Task directions:
Scan the listing below for the word "value", then copy each line that has it.

Supplied material:
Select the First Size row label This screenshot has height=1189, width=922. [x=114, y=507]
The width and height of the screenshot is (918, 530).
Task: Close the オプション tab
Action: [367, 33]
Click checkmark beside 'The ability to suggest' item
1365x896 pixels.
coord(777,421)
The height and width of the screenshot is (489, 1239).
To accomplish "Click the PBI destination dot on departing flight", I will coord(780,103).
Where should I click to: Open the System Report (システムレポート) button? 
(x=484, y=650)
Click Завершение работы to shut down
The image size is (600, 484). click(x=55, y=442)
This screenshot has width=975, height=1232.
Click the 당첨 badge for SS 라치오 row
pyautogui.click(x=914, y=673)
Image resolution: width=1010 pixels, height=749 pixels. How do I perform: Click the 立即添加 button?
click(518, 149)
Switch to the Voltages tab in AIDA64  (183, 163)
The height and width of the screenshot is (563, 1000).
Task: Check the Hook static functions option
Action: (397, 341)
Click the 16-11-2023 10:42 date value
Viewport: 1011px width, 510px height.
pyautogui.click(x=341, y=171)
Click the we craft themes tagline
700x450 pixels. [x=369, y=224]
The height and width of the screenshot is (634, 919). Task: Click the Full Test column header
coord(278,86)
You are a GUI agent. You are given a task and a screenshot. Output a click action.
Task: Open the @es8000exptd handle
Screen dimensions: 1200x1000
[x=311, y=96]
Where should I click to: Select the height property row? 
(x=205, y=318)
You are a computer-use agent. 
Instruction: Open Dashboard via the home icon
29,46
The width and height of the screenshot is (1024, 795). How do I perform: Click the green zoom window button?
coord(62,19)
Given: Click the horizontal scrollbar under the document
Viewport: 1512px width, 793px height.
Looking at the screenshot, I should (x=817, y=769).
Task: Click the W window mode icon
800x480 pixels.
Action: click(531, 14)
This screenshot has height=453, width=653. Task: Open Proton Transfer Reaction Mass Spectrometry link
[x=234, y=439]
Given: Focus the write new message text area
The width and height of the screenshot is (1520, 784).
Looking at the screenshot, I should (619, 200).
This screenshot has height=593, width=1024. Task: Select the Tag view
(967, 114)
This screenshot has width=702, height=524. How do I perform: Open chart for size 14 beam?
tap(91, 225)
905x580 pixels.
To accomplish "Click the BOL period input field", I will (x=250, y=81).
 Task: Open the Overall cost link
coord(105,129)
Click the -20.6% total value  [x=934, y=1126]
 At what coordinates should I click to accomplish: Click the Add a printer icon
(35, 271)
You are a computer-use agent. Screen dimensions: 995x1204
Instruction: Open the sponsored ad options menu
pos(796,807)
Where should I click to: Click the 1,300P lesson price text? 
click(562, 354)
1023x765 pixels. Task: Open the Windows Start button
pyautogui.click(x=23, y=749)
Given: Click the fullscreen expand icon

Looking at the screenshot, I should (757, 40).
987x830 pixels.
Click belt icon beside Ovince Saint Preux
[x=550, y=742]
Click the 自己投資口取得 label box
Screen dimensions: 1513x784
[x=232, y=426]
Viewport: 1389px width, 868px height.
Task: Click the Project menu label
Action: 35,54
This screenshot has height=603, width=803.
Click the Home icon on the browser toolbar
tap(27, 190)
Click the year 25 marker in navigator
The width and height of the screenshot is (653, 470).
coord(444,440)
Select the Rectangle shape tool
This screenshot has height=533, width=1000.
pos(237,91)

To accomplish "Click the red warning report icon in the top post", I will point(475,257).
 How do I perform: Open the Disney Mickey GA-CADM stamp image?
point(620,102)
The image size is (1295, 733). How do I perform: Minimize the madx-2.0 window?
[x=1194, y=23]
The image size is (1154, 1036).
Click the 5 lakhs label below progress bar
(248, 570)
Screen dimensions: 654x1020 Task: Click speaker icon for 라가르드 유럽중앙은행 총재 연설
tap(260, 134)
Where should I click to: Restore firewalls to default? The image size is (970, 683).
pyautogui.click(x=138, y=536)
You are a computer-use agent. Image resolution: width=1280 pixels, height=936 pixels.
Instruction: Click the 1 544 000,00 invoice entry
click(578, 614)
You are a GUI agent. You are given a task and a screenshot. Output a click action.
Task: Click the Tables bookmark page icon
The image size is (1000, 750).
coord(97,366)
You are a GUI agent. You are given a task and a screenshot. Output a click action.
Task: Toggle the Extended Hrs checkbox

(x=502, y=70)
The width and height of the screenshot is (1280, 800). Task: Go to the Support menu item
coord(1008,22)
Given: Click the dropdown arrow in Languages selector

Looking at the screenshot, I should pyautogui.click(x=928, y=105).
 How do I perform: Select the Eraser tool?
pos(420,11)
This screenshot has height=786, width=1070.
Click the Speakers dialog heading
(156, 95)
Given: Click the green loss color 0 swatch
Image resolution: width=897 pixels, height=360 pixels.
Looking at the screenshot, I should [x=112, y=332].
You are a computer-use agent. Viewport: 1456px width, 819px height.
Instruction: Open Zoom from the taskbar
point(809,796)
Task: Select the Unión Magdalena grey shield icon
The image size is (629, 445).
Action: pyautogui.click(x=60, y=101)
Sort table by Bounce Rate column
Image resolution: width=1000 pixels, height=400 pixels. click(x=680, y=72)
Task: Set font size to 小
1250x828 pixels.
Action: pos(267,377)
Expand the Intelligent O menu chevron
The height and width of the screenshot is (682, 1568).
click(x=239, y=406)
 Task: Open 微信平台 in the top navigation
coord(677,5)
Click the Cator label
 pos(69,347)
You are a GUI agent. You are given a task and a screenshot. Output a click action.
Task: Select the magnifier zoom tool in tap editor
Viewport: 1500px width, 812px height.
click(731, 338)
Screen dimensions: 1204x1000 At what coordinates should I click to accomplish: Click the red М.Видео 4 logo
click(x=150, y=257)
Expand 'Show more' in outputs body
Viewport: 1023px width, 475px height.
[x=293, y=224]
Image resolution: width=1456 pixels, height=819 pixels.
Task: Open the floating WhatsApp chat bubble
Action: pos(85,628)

Reply to the exercise:
Click the 16-11-2023 10:42 date value
Click the -20.6% total value  [x=934, y=1126]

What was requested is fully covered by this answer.